The Teton County Road 380, also known as the Salmond Ranch Road, goes up the Deep Creek drainage and connects to trails into the Rocky Mountain Front. It is one of the few access points into the front between Augusta and Glacier Park. The initial portion of the 3 mile road goes through the Salmond Ranch, then through the school sections which abut BLM and National Forest land. It is open only for foot and horse travel on the federal land.
The disputed access issue began in the 1930s, when Frank Salmond offered Teton County a dedicated public easement to ensure public access, in exchange for the county closing Road 380. Quote from Great Falls Tribune Story “Teton County set for fight over county road” “On June 2, 1930, the three members of the Teton County Commission met in an afternoon session to discuss the fate of a country road about 20 miles west of Choteau along the Rocky Mountain Front. Now, more than eight decades later, a legal battle is brewing over the decision the commissioners made that day: to vacate the road on the condition that the landowner, Frank Salmond, provide a public right-of-way to state lands. The renewed fight over the approximately four-mile section of right-of-way much of which is barely visible after nearly eight decades of little-to-no use is a thorny and complicated issue pitting the public’s right to access public lands against property rights and swirling it together with concerns about wildlife, weeds and land conservation. Throw in a proposed federal bill that would add some 67,000 acres of new wilderness to the Bob Marshall Wilderness Complex and you’ve got an issue ripe for heated debate in western Teton County.”
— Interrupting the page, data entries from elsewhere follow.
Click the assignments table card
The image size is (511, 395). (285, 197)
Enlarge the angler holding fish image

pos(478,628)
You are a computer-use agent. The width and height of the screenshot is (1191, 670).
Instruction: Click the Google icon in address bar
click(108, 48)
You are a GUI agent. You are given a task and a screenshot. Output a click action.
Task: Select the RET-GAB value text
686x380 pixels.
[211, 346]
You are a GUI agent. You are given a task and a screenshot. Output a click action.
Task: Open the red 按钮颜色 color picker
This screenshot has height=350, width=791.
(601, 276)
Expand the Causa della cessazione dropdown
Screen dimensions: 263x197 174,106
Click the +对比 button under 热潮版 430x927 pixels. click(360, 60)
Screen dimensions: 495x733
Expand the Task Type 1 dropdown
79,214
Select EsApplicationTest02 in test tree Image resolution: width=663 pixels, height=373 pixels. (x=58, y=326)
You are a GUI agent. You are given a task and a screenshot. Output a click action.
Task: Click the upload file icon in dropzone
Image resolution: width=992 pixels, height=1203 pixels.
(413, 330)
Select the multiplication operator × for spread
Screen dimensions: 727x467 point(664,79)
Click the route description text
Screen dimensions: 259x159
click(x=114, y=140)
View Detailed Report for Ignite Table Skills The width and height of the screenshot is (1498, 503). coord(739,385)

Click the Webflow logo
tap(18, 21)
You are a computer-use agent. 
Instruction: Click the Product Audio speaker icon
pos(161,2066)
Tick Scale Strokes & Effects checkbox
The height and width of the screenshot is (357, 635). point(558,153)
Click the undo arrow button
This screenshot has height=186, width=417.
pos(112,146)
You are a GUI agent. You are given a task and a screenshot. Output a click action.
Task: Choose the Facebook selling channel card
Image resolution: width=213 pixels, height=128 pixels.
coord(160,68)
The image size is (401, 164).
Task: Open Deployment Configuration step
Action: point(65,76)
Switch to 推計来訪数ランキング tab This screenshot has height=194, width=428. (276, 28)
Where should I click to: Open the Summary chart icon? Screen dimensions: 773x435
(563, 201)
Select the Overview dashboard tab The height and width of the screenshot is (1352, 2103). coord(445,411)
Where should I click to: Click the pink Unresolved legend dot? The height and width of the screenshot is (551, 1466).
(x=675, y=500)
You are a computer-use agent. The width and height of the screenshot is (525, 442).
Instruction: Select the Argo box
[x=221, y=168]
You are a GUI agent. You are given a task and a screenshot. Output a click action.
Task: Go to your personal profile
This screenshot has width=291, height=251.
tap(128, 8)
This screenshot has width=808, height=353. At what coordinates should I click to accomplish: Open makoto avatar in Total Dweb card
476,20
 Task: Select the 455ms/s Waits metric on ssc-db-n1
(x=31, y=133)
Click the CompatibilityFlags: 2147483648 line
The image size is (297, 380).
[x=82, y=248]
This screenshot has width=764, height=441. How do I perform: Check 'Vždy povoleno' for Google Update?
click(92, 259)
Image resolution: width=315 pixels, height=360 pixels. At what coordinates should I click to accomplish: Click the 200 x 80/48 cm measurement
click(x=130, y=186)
In 1988 the Salmonds locked the gate and filed “a legal notice to all the world” that any public rights to cross the land had been unilaterally terminated by them. Then in 1989, the Salmond family posted “No Trespassing” signs on the road.
After public outcry on the issue, the Salmonds brought a quiet title action in October of 2012 hoping to validate their position. In response, the state Department of Natural Resources Conservation (DNRC) and the State Land Board filed papers on March 1, 2013, with documentary evidence, showing the right of way had not been abandoned. In a separate action, Randy (Randall) Knowles, a private citizen from Great Falls alleged, “The DNRC, State Land Board and Teton County breached their duty, as trustees, to protect the rights of Montana residents to the enjoyment of land entrusted to their care.”
A variety of parties then began negotiating. At the State Land Board hearing, Russell Country Sportsmens Association, as well as Public Land/Water Access Association (PLWA) president, John Gibson, testified at the hearing on July 20, 2015, along with the Montana Wildlife Federation. The proposal was unanimously approved by the State Land Board. As part of the deal, Salmond Ranch Co. Inc. would construct another unimproved route closer to a section line, which would limit damage to its property, with the state footing the bill. The public would then get access to that undeveloped trail, which leads to thousands of acres of wild state and federal lands on the Rocky Mountain Front prized for hunting and hiking, including lands in the Rocky Mountain Front Heritage Act, for six months of the year, approximately 50,000 acres of public land along the Rocky Mountain Front, west of Choteau – 1,900 acres of DNRC land, 10,000 acres of Bureau of Land Management property and some 38,000 acres of land in Lewis and Clark National Forest including the Bob Marshall Wilderness.